I made a lot of research about how to maintain indexes in MySQL to prevent fragmentation and to optimize somehow the execution of some queries.
I am familiar with that formula that calculates the ratio between the max space available for a table VS the space used by data and indexes.
However my main questions are still unanswered. Perhaps this is due to the fact that I am familiar with index maintenance in SQL Server, and I tend to think that in MySQL it should be somehow similar.
In SQL server, you can have several indexes, and each one of it can have different levels of fragmentation.

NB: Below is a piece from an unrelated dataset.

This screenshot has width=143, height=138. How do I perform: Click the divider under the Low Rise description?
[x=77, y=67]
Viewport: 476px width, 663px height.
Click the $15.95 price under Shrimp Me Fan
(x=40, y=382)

Then you can pick up one and perform a 'REORGANIZE' or 'REBUILD' operation in that particular index, without affecting the rest.

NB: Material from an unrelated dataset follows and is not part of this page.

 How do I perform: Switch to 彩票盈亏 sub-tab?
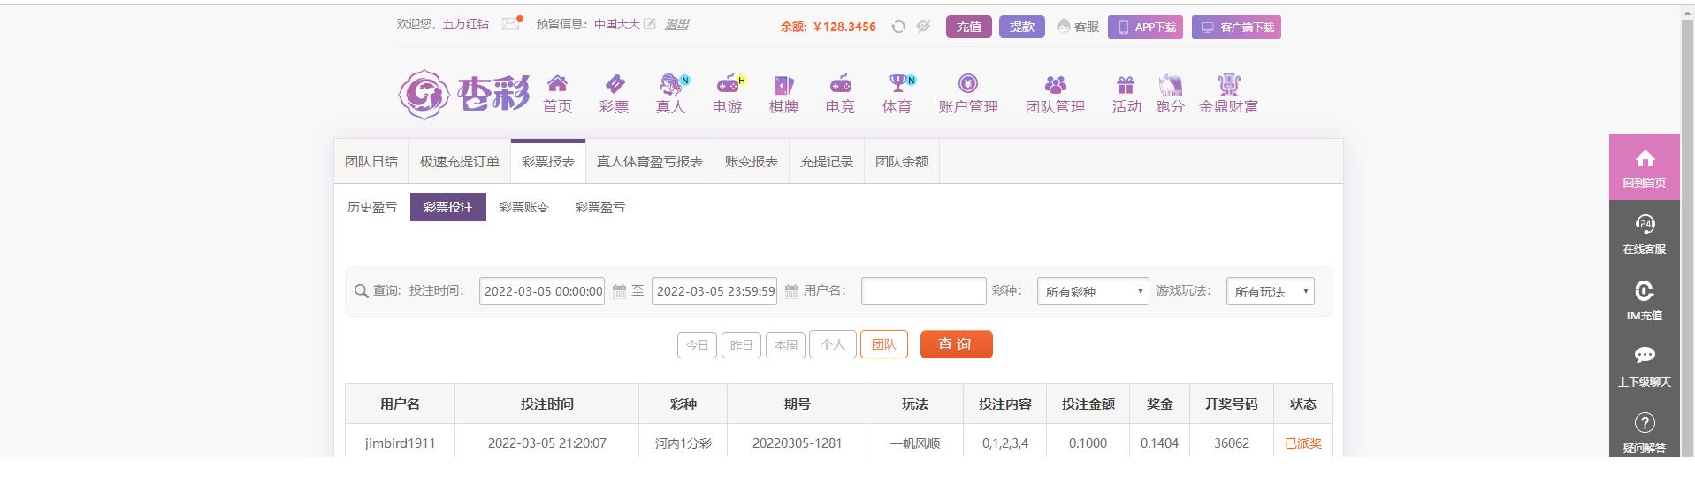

To the best of my knowledge, there is no 'table fragmentation' as such, and SQL Server doesn't provide any tool to fix the 'table fragmentation'. What it does provide are tools to check index fragmentation (understood like the ratio between the number of pages used by an index VS the fullness of that page and contiguity), as well as the internal and external fragmentation.
All of that is quite straightforward to understand, at least for me.
Now, when it comes the turn to maintain indexes in MySQL, there only exist the concept of 'table fragmentation, as mentioned above.
A table in MySQL can have several indexes, but when I check the 'fragmentation ratio' with that famous formula, I don't see the fragmentation of each index, but the table as a whole.
When I want to optimize the indexes in MySQL, I don't choose a particular index to operate on (as in SQL Server). Instead, I do an 'OPTIMIZE' operation in the whole table, which presumably affects all the indexes.
When the table is optimized in MySQL, the ratio between the space used by data + indexes VS the overall space is reduced, which suggest some kind of physical re-organization in the hard drive, which translates into a reduction of the physical space. However, index fragmentation is not only about physical space, but the structure of the tree that has been changed over the time due to inserts and updates.
Finally, I got a table in InnoDB/MySQL. That table has 3 million records, 105 columns and 55 indexes. It is 1.5GB excluding indexes, which are 2.1GB.
That table is being hit thousands of times ever day for updating, insertion (we don't actually delete records).
That table has been created years a go and I know for sure that nobody is maintaining indexes whatsoever.
I was expecting to find a huge fragmentation in there, but when I perform the fragmentation calculation as prescribed
free_space / (data_length + index_length)
it turns out that I have only a 0.2% fragmentation. IMHO that is quite unrealistic.
So the big questions are:
- How do I check fragmentation of a particular index in MySQL, not the table as a whole
- Does OPTIMIZE TABLE actually fix the internal / external fragmentation of an index as in SQL Server?
- When I optimize a table in MySQL, does it actually rebuilds all the indexes on the table?
- Is it realistic to think that reducing the physical space of an index (without rebuilding the tree itself) actually translates into a better performance?